--- Text section Enclosed Below ---

The Premise
Hughie Campbell is a guy working at a stereo store when a superhero cannonballs through his girlfriend at 600 mph and then holds a press conference. That's the pilot of The Boys, Eric Kripke's adaptation of the Garth Ennis comic for Prime Video. The setup: superheroes exist, but they're managed by a mega-corp called Vought that turns them into a marketing product line, and the most beloved one, Homelander (Antony Starr), is a smiling flag-draped nightmare. Hughie (Jack Quaid) gets recruited by Billy Butcher (Karl Urban), a Cockney bruiser running an unofficial squad that keeps the "supes" in check by any means necessary. Erin Moriarty plays Starlight, a new recruit to Vought's Seven who arrives in New York expecting Justice League and gets HR from hell.
The Case For
Antony Starr. That's most of the case right there. His Homelander is one of the great TV villain performances of the last decade, a man playing a man playing a god, and every micro-twitch of his jaw is doing work. Karl Urban commits so hard to Butcher's dirtbag charisma that he makes a character built out of slurs and grief somehow watchable. Jack Quaid is the audience surrogate who never once feels like a plot device. The action is genuinely inventive; the show figures out new ways to weaponize powers you thought Marvel had exhausted, and its practical gore effects are stupidly, gleefully well-done. Kripke's writers room understands escalation. Each season raises the stakes without turning into a cosmic laser fight.
The Case Against
It's ugly on purpose, and sometimes the ugliness is the whole joke. Season three in particular leans on shock so hard the shock stops registering, and a couple of storylines exist mostly so the marketing team has a viral clip. The satire of celebrity culture and corporate branding is sharp in seasons one and two, then gets broader and more topical as the show goes on, which some viewers will find bracing and others will find heavy-handed. And the ending divided its own fandom hard. Reactions to the series finale in May ranged from "earned closure" to "what was that." Go in knowing the last hour is contested.
Who It's For, Who'll Bounce
If you liked Watchmen (the comic, the HBO show, either), Preacher, Barry, or the meaner stretches of Succession, you're the audience. If Deadpool's tone is your ceiling for irreverence, this show clears that ceiling in ten minutes and keeps climbing. Bouncers: anyone squeamish about on-screen violence involving bodies coming apart, anyone who wants their superheroes to inspire, and anyone allergic to satire that names names.
The Ruling
DROP EVERYTHING because for four seasons and change, The Boys did the hardest thing on television. It kept a premise this loud from calcifying into a bit. Starr and Urban are giving performance-of-a-career work. Kripke's crew found a way to make blockbuster spectacle feel dangerous again on a streamer that had no business greenlighting it. The show's politics are loud, sure, but they're delivered through character. Homelander's arc is a psychological study, not a lecture; Starlight's disillusionment plays as drama, not a PSA. When the writing slips into speechifying, it's usually a character we're supposed to find annoying doing the speechifying. That's craft. The finale wobbles. The run doesn't. Watch it.

--- End of Enclosed Text section ---
--- Dataset content Enclosed Below ---

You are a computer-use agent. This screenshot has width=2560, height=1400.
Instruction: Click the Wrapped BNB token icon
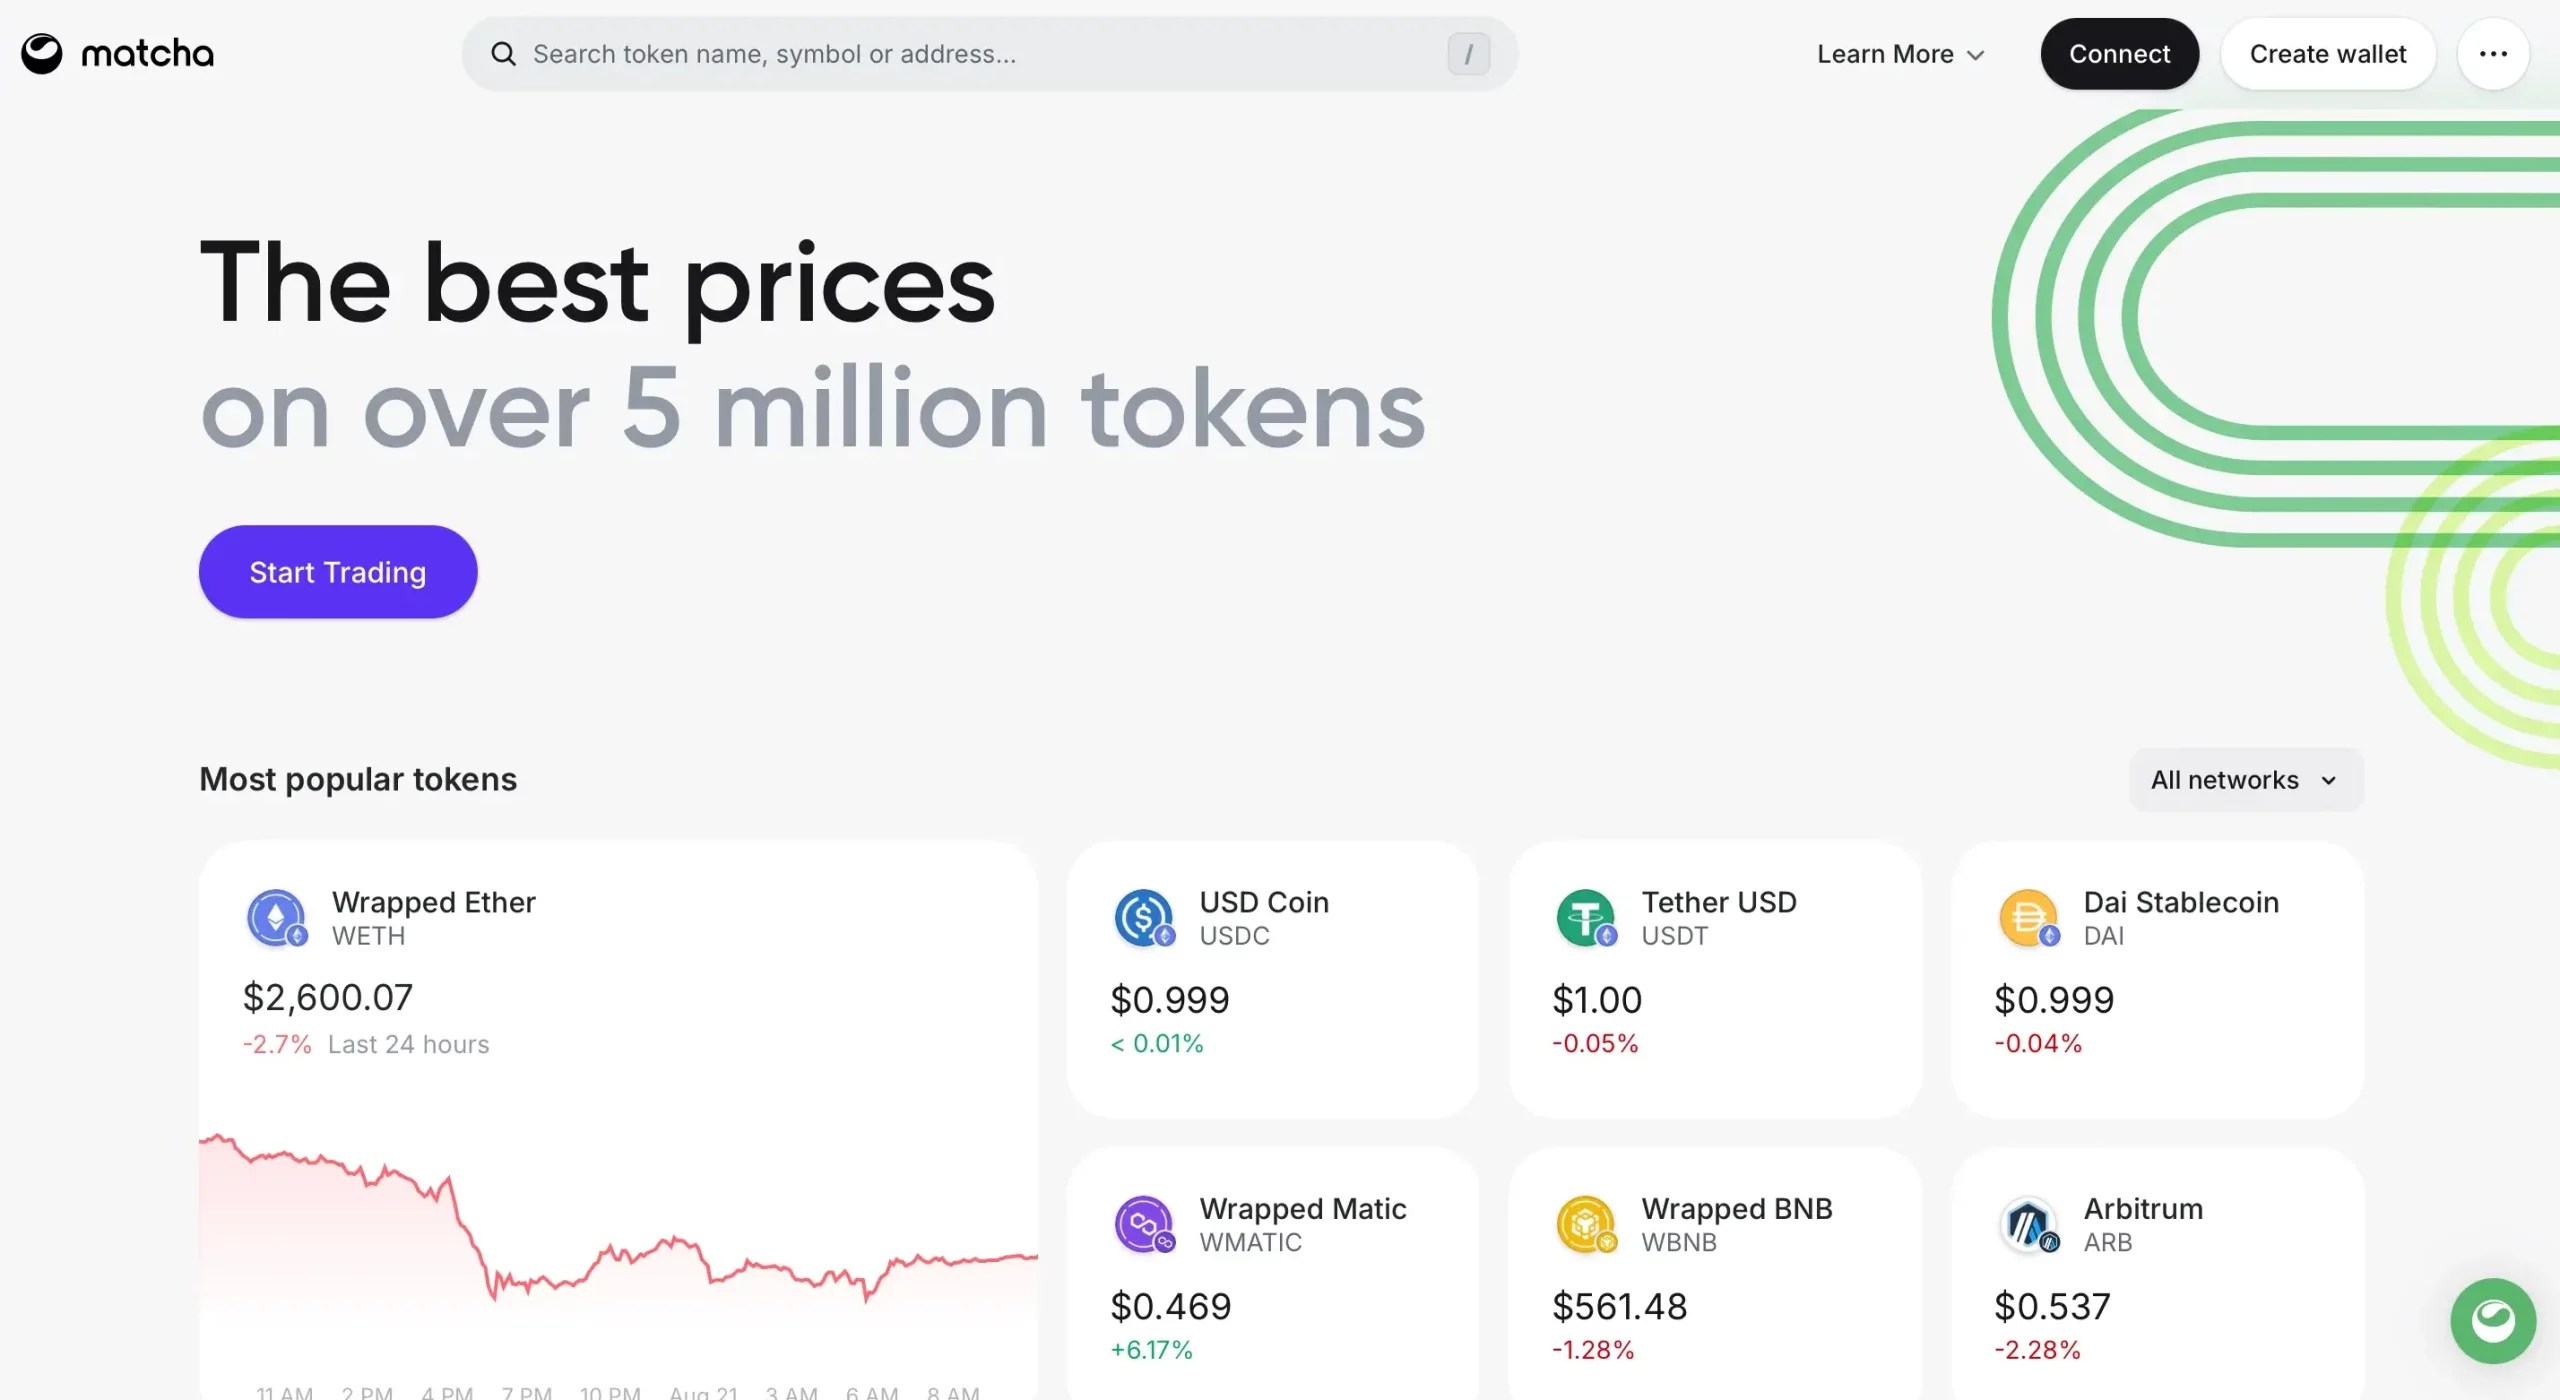pos(1586,1223)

--- End of Enclosed Dataset content ---

*Prompt 1*: Render this sentence from the review of The Boys into Spanish: "Each season raises the stakes without turning into a cosmic laser fight."
*Prompt 2*: Quote the review of The Boys from "The Case For" up to and including "cosmic laser fight.".
*Prompt 3*: According to the review of The Boys, what is the name of the mega-corp that manages the superheroes?

*Written solution 1*: Cada temporada sube las apuestas sin convertirse en una pelea cósmica de láseres.

*Written solution 2*:
The Case For
Antony Starr. That's most of the case right there. His Homelander is one of the great TV villain performances of the last decade, a man playing a man playing a god, and every micro-twitch of his jaw is doing work. Karl Urban commits so hard to Butcher's dirtbag charisma that he makes a character built out of slurs and grief somehow watchable. Jack Quaid is the audience surrogate who never once feels like a plot device. The action is genuinely inventive; the show figures out new ways to weaponize powers you thought Marvel had exhausted, and its practical gore effects are stupidly, gleefully well-done. Kripke's writers room understands escalation. Each season raises the stakes without turning into a cosmic laser fight.

*Written solution 3*: Vought